Mechanisms that Underlie Experience-dependent Assembly of Neural Circuits.

Abstract

I aim to understand the interaction between the environment and the developing brain through investigating how sensory experience shapes behavior. Sensory experience modifies neural connections through activity-dependent plasticity, enabling animals to cope with environmental variability. Classic work, particularly those in vertebrate visual systems, has provided important insights into the mechanisms that underlie experience-dependent plasticity of the developing circuit. However, there are significant gaps explaining the mechanism by which sensory experience shapes circuit function during development. This dissertation examines how sensory experience during development changes the sensorimotor circuit to shape behavior in Drosophila melanogaster.
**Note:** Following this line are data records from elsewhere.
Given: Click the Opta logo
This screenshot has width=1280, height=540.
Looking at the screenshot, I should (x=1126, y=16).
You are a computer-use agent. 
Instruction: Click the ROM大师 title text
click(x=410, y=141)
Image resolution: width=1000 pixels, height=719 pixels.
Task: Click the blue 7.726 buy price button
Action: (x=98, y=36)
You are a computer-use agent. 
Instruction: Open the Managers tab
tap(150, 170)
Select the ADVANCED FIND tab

Drosophila provides a relatively simple and genetically amenable model for analyzing both neural development and mechanisms underlying behaviors, and is thus a powerful model for discovering basic principles underlying experience-dependent plasticity during development. To address how sensory stimuli alters the sensorimotor circuit, I have established a calcium live-imaging technique to physiologically measure neural dynamics within larval brains and have developed a behavioral assay to probe motor output. Through the use of these experimental techniques, I have determined that sensory experience during a sensitive period in development modifies behavior through an intrinsic program of circuit development. These findings suggest that the development of the larval sensorimotor circuit is shaped by sensory input and neural activity.